Working data START

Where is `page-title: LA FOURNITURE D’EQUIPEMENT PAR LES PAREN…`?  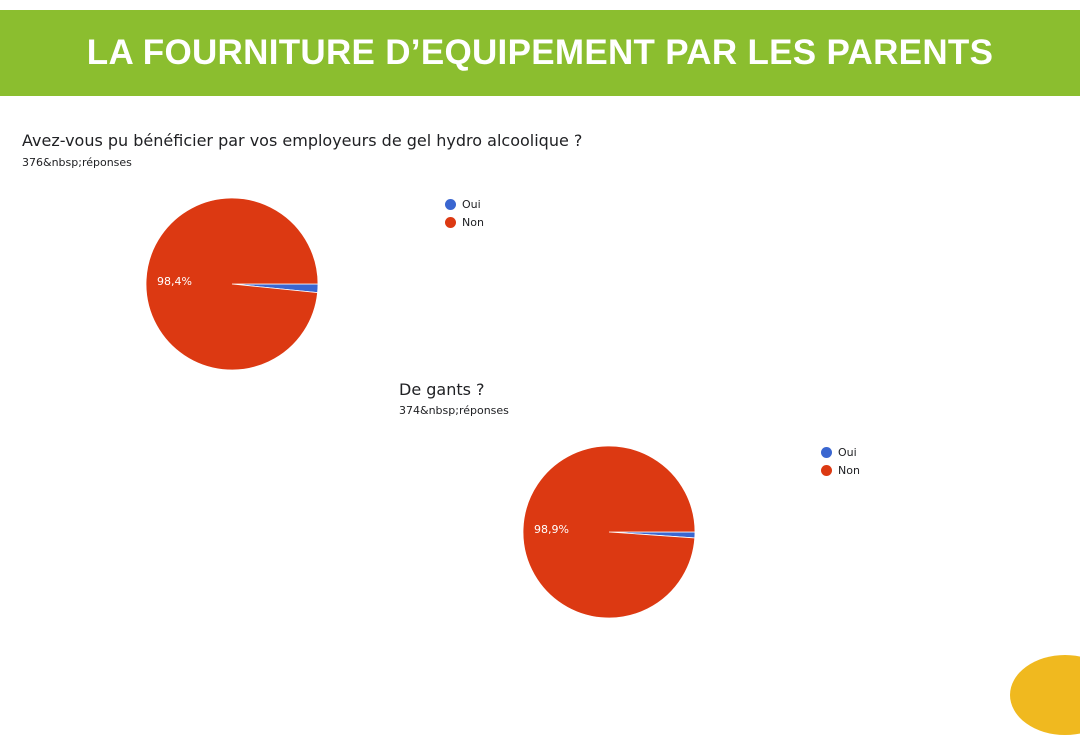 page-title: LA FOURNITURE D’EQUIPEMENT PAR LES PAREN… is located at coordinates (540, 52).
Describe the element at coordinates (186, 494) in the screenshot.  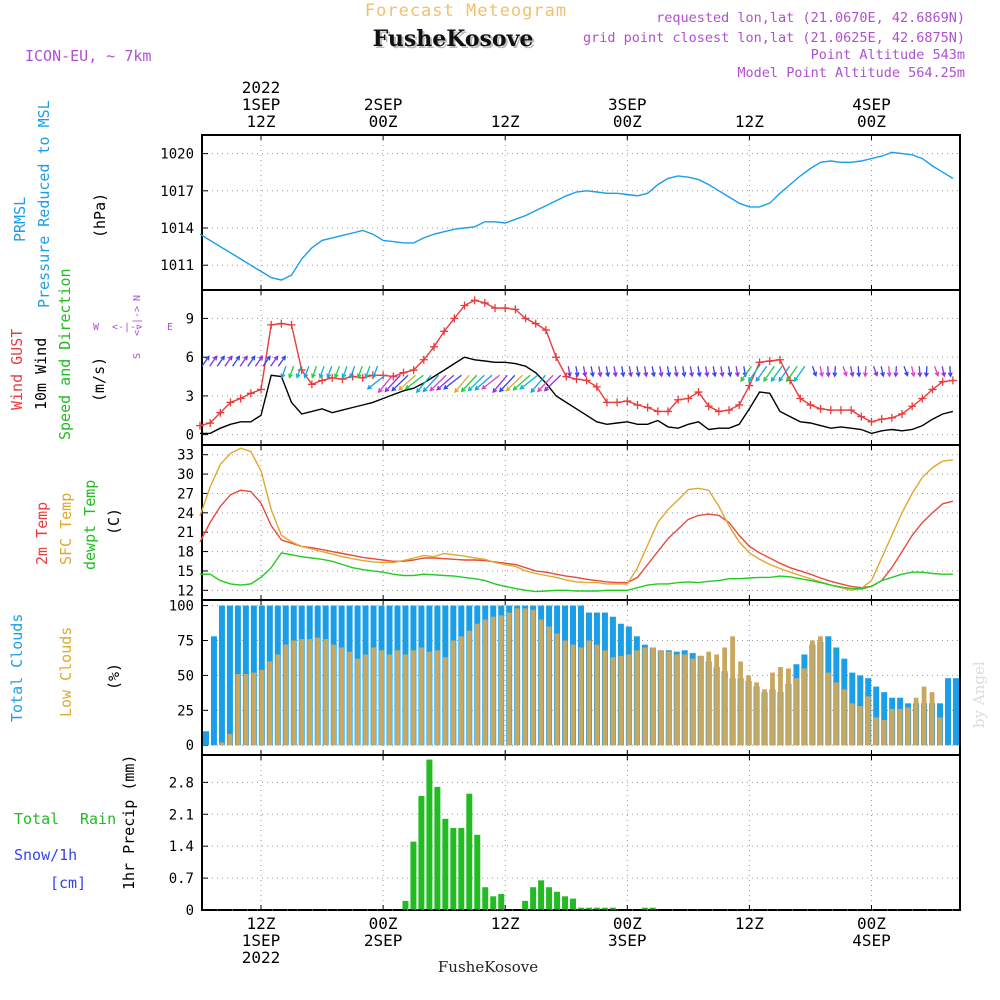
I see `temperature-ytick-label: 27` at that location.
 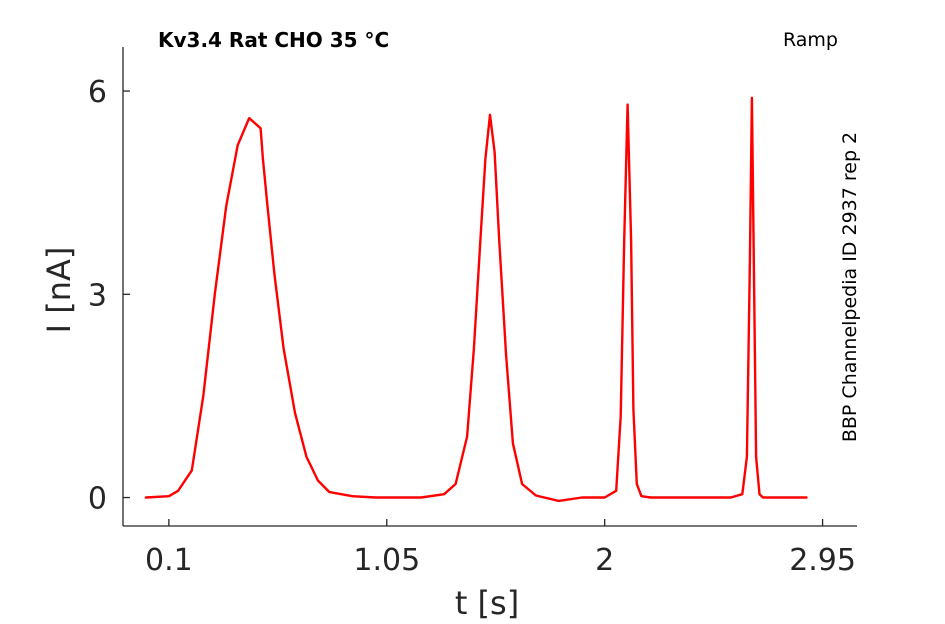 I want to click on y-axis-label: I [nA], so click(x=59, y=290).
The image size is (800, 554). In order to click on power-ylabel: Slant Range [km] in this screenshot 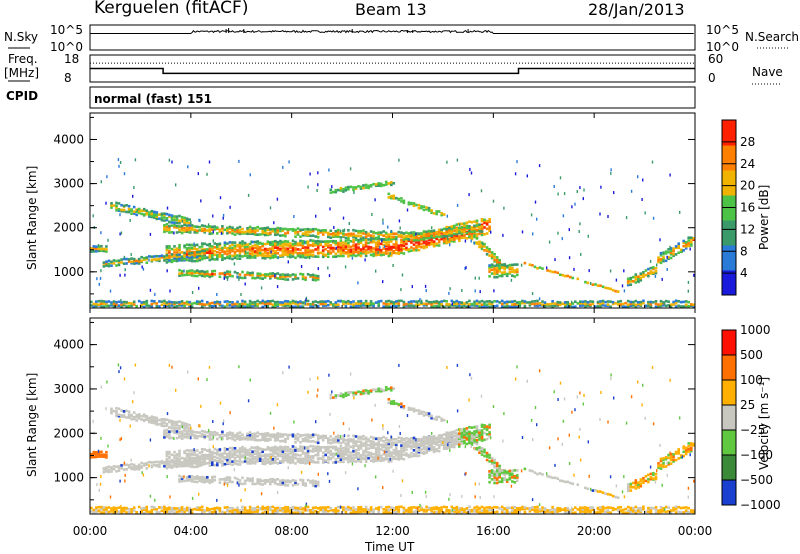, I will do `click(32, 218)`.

Working data END

▶ **What the task asks**:
Can you rewrite the items from the line that has "Describe the element" through the line that has "I want to click", changing "screenshot" to "image" and leaving everything else as it is? Leave the pictures out.

▶ **Answer for the task**:
Describe the element at coordinates (186, 494) in the image.  
I see `temperature-ytick-label: 27` at that location.
  I want to click on y-axis-label: I [nA], so click(x=59, y=290).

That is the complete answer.